Adds support for exporting stored-only fields (fields without docValues) in the /export request handler via a new includeStoredFields parameter. Previously, all fields in the field list (fl) were required to have docValues enabled. This change allows users to include stored fields that don't have docValues, which can be useful, i.e. when exporting fields which don't support docValues or trying to export data that has already been indexed without DVs.

Solution

If fl explicitly names a stored-only field and includeStoredFields is not enabled, the request fails with a 400 and a hint to add includeStoredFields=true. For glob patterns (e.g., fl=* or fl=intdv,*), stored-only fields are skipped unless includeStoredFields=true, to preserve backward compatibility. The current implementation fetches from StoredFields DV-enabled fields when some stored fields have already been requested. This avoids DV-lookup for a field, which makes sense since we have to parse the StoredFields anyway. My (somewhat limited) benchmarks appear to corroborate that this is the best choice for performance.
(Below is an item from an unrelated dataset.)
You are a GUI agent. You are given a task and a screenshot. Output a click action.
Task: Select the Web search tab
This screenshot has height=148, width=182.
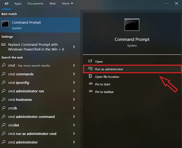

A quirky thing about this implementation is that the very much internal FieldWriter API was changed to support more than one field. This makes it more interchangeable with the existing StoredFieldVisitor interface, which assumes one visitor per many fields. I landed on this rather than creating an adapter to bridge the two as it appeared to be simpler. It's worth stressing again that the FieldWriter is very much internal to the export package and the boolean it returned was effectively discarded (the local fieldIndex it drives isn't even used anywhere). It could be argued that FieldWriter::write could be void and I'd also be open to such a change.

Tests

  • Explicit stored-only field export succeeds with includeStoredFields=true (single-valued and multi-valued).
  • Explicit stored-only field export fails without the parameter and includes the includeStoredFields=true hint and field name.
  • Glob fl skips stored-only fields without the parameter (request succeeds, stored-only fields not present).
  • Glob fl includes stored-only fields with the parameter.
  • Coverage for stored field types: string, int, long, float, double, boolean, date.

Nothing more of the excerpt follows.